The fact that Google willingly agreed to develop this censor engine for China means they already weighed the pros and cons of it being discovered. This is big money for Google, and they know many other countries will want a similar product/service. And don't think the US isn't interested in using this type of technology to listen to Americans' internet activity (and possibly alter search results).
(Score: 0) by Anonymous Coward on Tuesday December 18 2018, @10:37AM (4 children)
They should invest in a Baidu competitor and buy them outright if the political situation in China ever changes. Then either slap the Google logo on it or operate both brands.
(Score: 1, Interesting) by Anonymous Coward on Tuesday December 18 2018, @11:24AM (1 child)
They should just buy China.
(Score: 2) by DannyB on Tuesday December 18 2018, @03:17PM
China should buy Google.
Universal health care is so complex that only 32 of 33 developed nations have found a way to make it work.
(Score: 0) by Anonymous Coward on Tuesday December 18 2018, @01:44PM
The names of the musicians might change, the instruments sometimes evolve, they might even play using 'western' instruments but the same political song has been playing in China for several millennia..so you might have a wee bit of a long wait there..

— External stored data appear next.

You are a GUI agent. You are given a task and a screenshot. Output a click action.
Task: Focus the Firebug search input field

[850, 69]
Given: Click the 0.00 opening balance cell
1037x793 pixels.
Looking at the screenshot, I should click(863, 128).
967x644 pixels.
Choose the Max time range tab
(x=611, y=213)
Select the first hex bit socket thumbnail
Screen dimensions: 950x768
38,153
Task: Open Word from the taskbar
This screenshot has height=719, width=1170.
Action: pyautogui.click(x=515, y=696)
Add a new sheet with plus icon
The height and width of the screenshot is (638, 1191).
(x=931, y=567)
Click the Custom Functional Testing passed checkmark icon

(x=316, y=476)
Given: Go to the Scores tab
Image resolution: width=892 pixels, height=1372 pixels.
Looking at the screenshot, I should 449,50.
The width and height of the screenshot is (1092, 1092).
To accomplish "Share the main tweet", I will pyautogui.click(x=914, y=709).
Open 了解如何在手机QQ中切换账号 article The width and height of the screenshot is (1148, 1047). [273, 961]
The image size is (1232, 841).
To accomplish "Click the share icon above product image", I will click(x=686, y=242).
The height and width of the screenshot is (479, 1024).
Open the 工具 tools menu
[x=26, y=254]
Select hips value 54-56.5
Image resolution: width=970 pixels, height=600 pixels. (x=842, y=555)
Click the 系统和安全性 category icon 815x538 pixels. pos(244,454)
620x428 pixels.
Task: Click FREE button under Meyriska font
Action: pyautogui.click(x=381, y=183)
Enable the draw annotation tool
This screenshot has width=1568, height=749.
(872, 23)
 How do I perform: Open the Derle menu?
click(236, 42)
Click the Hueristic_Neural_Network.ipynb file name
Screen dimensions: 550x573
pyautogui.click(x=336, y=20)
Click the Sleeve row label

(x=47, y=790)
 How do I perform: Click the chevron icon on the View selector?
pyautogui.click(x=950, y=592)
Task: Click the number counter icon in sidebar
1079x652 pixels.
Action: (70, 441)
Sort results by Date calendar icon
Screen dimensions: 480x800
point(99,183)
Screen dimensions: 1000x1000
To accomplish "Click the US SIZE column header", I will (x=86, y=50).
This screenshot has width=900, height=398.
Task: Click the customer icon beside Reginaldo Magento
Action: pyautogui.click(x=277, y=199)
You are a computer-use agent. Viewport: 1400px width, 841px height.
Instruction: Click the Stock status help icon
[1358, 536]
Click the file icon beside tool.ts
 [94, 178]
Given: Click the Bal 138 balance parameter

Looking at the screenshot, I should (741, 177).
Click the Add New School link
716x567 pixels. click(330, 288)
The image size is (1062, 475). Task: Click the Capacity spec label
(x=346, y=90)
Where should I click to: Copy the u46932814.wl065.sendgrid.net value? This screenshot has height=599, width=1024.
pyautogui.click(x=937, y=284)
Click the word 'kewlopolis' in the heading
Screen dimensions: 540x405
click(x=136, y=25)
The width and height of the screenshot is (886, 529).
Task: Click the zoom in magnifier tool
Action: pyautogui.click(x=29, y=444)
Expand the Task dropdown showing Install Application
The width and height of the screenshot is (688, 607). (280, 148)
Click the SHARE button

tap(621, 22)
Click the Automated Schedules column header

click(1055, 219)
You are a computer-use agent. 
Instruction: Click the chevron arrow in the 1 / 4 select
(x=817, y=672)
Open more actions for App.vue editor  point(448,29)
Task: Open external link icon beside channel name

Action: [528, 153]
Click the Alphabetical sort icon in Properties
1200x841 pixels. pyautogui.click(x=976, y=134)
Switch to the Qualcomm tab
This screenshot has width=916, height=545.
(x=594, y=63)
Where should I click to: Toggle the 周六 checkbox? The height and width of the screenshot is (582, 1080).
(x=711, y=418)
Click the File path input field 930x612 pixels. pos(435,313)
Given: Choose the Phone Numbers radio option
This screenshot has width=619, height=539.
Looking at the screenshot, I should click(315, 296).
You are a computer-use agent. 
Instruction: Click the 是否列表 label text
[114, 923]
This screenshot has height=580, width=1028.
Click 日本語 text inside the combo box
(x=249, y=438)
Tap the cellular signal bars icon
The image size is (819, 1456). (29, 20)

Chinese communists are Chinese first, Pragmatic second, Chinese communists third and lastly 'International' communists (when it suits them), unlike the west, they're adept (through practice) at playing the long game.
(Score: 0) by Anonymous Coward on Tuesday December 18 2018, @03:29PM
I hope they do buy Baidu for billions. Then get expropriated by the Chinese government, and all their non-US markets ruined by Chinese competitors.
(Score: 1, Insightful) by Anonymous Coward on Tuesday December 18 2018, @03:30PM
It says "effectively ended". It DID NOT end.